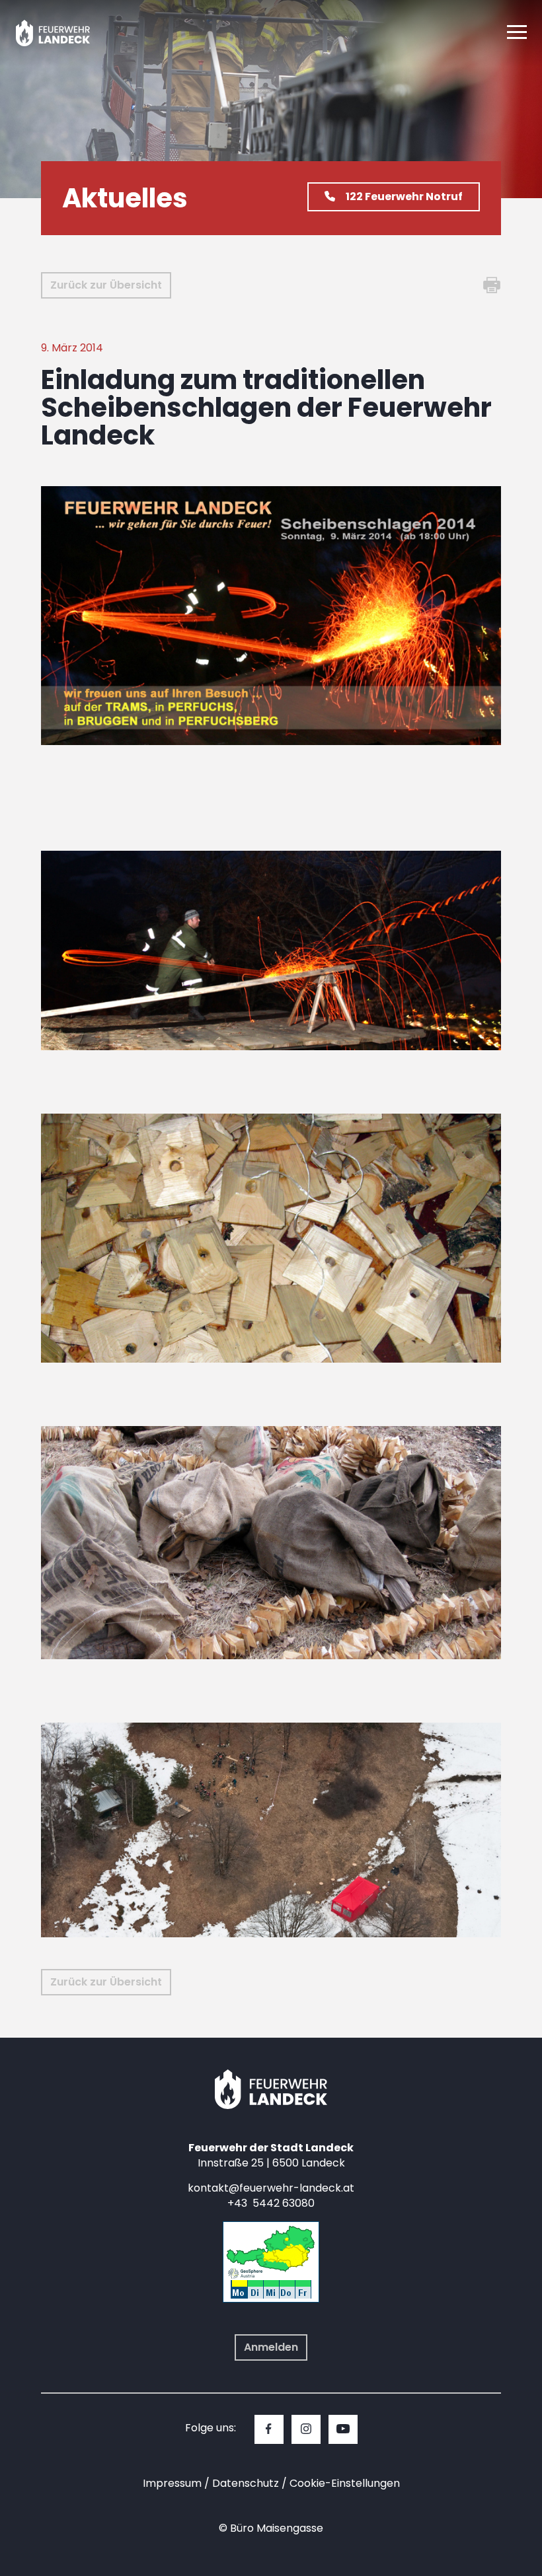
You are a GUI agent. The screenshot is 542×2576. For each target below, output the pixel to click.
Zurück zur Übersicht (106, 285)
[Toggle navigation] (516, 33)
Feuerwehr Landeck (68, 33)
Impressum (172, 2483)
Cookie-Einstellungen (345, 2483)
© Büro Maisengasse (271, 2528)
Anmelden (271, 2347)
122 (404, 196)
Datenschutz (245, 2483)
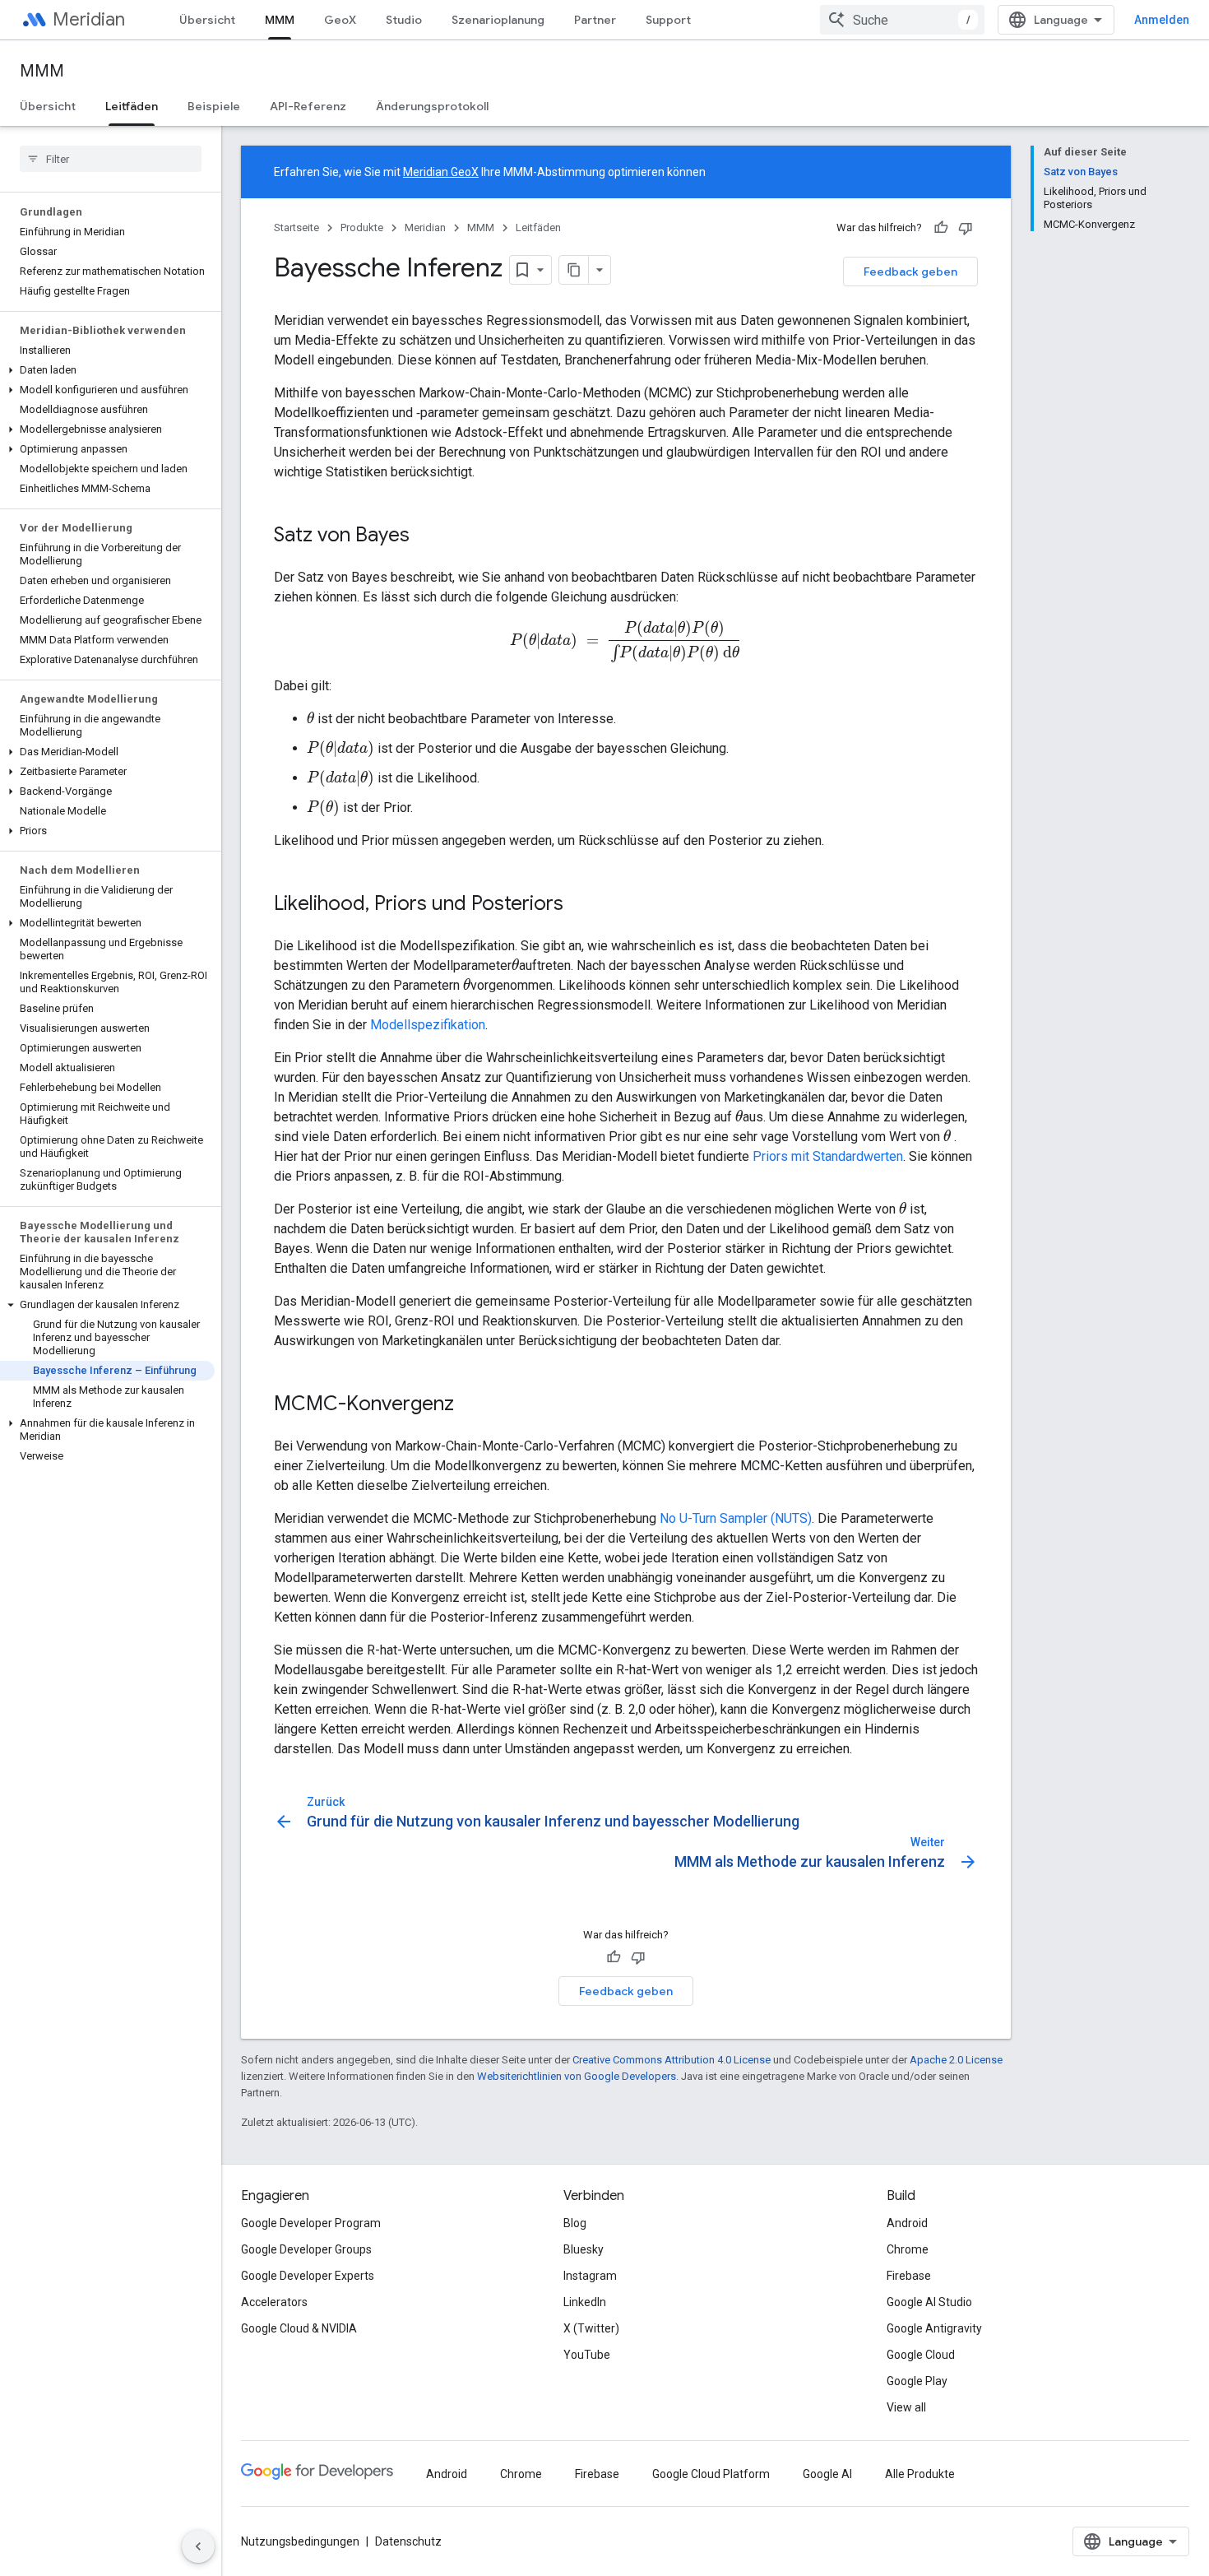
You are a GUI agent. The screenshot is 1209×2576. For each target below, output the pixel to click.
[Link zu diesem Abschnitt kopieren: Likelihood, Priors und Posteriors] (579, 904)
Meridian (89, 19)
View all (906, 2407)
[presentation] (626, 640)
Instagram (590, 2275)
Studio (404, 19)
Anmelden (1161, 19)
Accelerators (274, 2302)
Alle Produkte (920, 2474)
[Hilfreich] (941, 228)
+++++
> _WHAT IS EXPECTED_
Out of the records, collect only those lines that contain the string "screenshot".

> _COMPLETED EXERCISE_
You are a GUI agent. The screenshot is 542×2576. For each target below, output the pixel to click.
You are a GUI agent. The screenshot is 1209×2576. For each target below, output the pixel to click.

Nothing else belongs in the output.